BNY Mellon has taken a notable step in the evolution of digital money by launching tokenized deposits for institutional clients, signalling how major banks are adapting traditional cash to blockchain-based financial markets. The initiative allows eligible clients to use on-chain representations of bank deposits for settlement, collateral and margin workflows, without changing the legal nature of bank money.
The new service, announced this week, enables institutional clients of BNY Mellon to access digital representations of their existing deposit balances on a permissioned blockchain operated by the bank. The underlying deposits remain conventional bank liabilities, recorded on BNY’s core systems, while the tokens act as mirrored digital entries designed for use in specific institutional processes.

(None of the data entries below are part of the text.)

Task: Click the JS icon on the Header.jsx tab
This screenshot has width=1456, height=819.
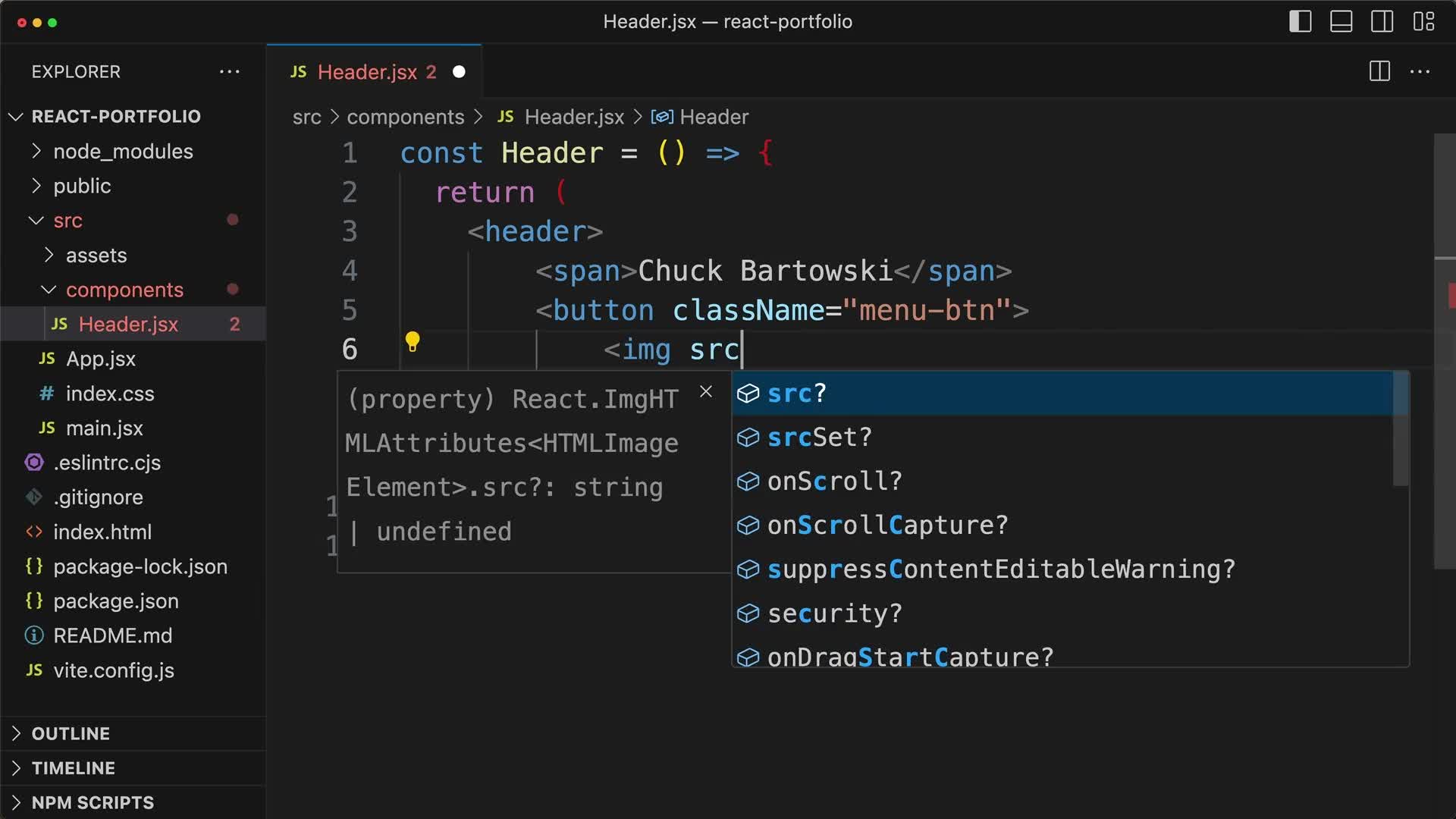Action: coord(299,72)
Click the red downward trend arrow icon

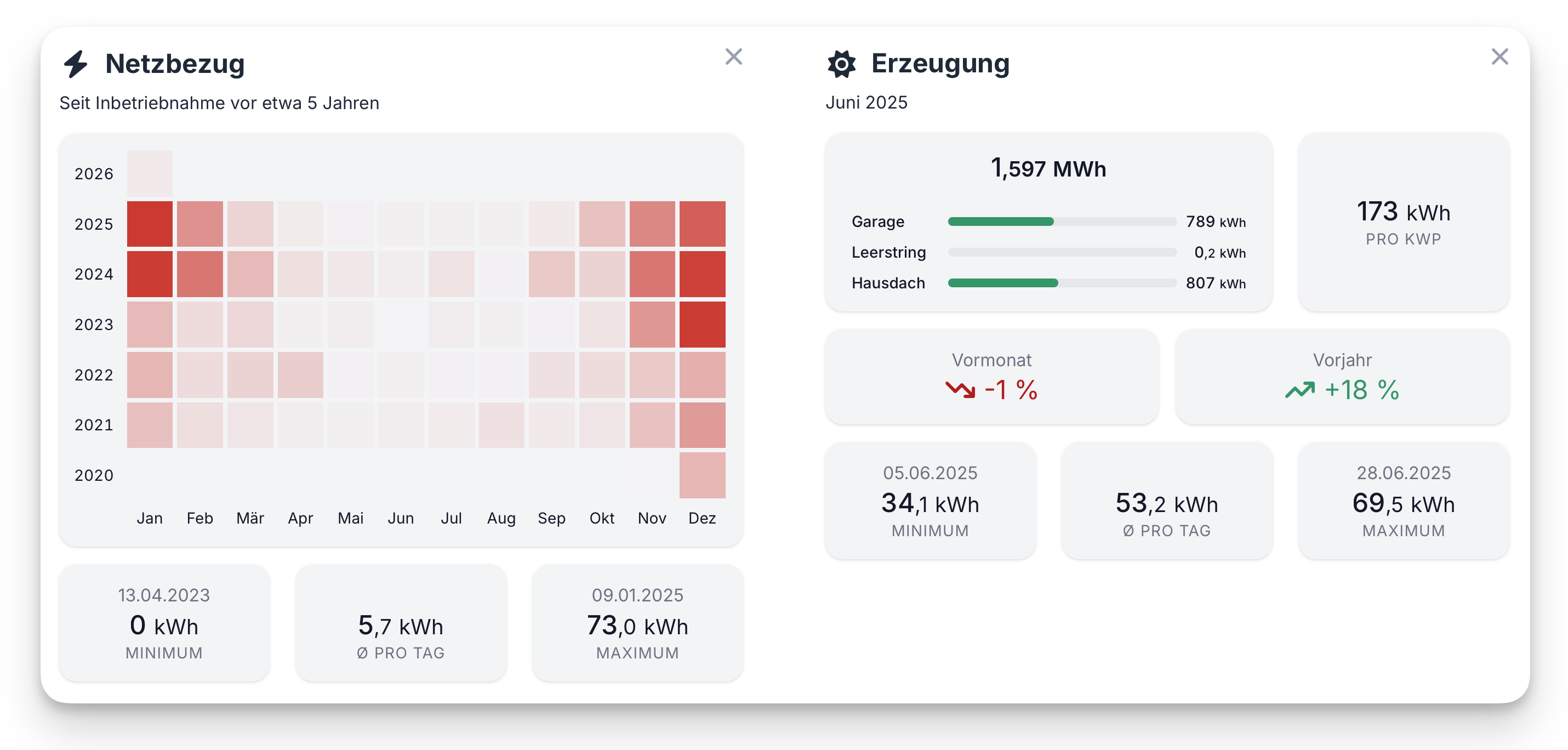pyautogui.click(x=960, y=389)
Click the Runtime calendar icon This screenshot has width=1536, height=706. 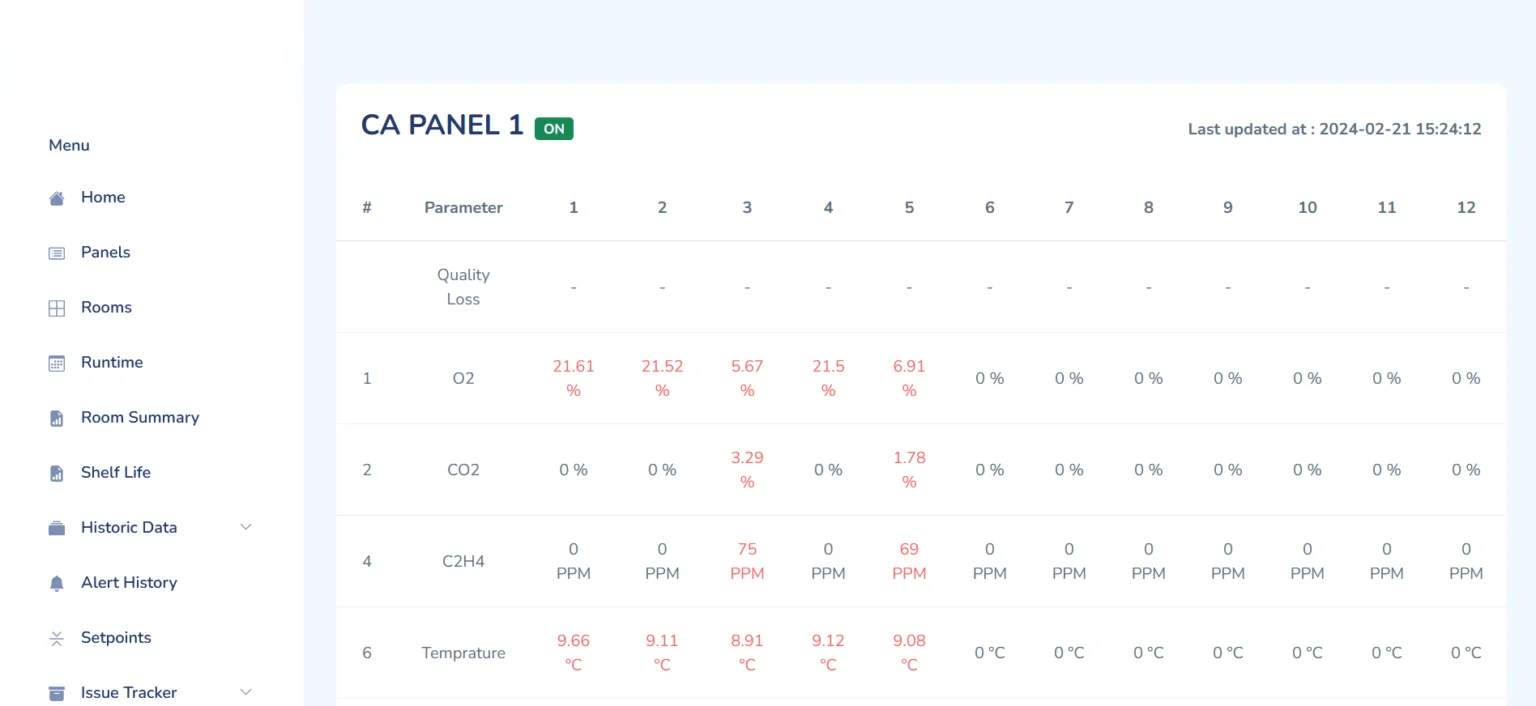point(57,362)
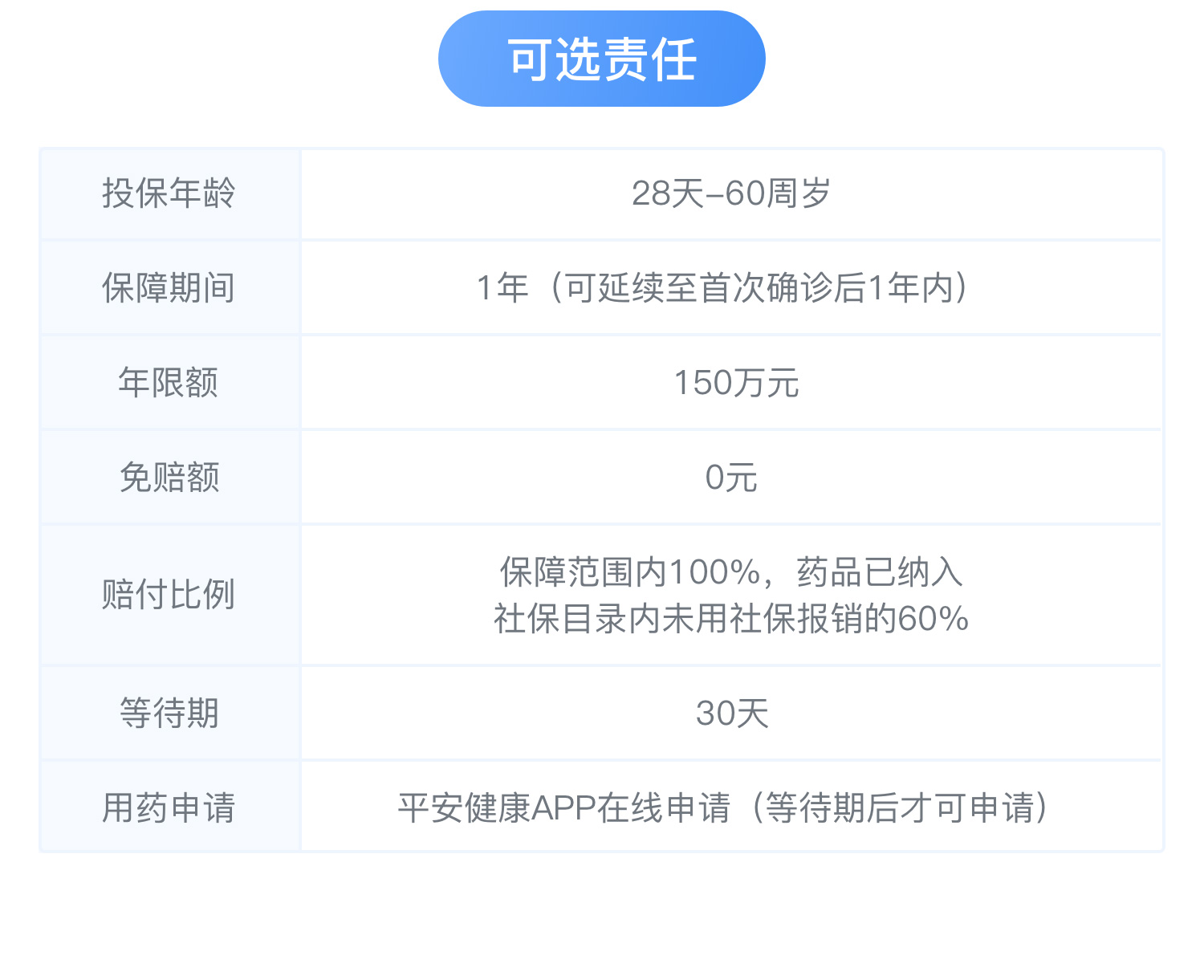Click the 等待期后才可申请 note
The height and width of the screenshot is (980, 1204).
899,807
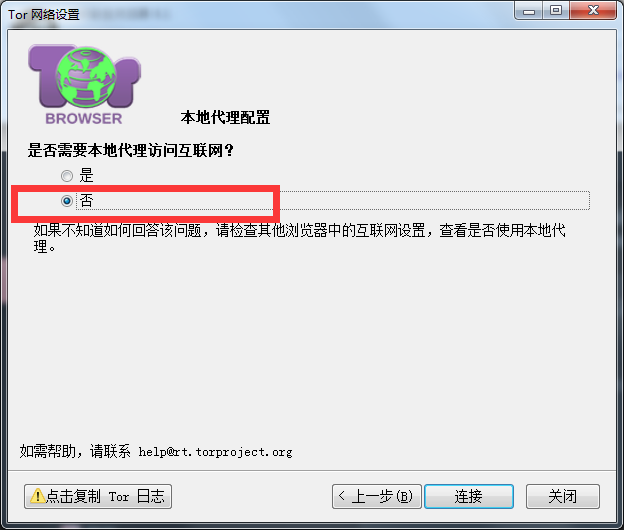Click the Tor Browser globe logo
Image resolution: width=624 pixels, height=530 pixels.
(x=86, y=77)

BNY positions the offering as an extension of its digital asset platform rather than a new form of money. Unlike stablecoins, the tokenized deposits are not freely transferable on public blockchains and remain fully embedded within the bank’s regulatory, compliance and risk management framework. For clients, the attraction lies in operational efficiency rather than monetary innovation.
The bank says the initial focus will be on use cases where traditional settlement frictions are most costly, such as collateral movements and margin payments. By enabling near real-time transfers within a controlled environment, BNY aims to support more continuous, 24/7 style market activity that increasingly characterises digital asset and derivatives trading.
The announcement places BNY alongside other large global banks experimenting with tokenized cash, as the industry searches for ways to connect legacy financial infrastructure with blockchain-based systems. Rather than competing directly with stablecoins or central bank digital currencies, tokenized deposits offer banks a way to keep money inside the regulated banking perimeter while still benefiting from programmability and faster settlement.
The launch underlines a key reality of the current phase of financial innovation. The future of digital money is not only about new currencies, but also about re-engineering how familiar bank deposits move, settle and interact with digital markets.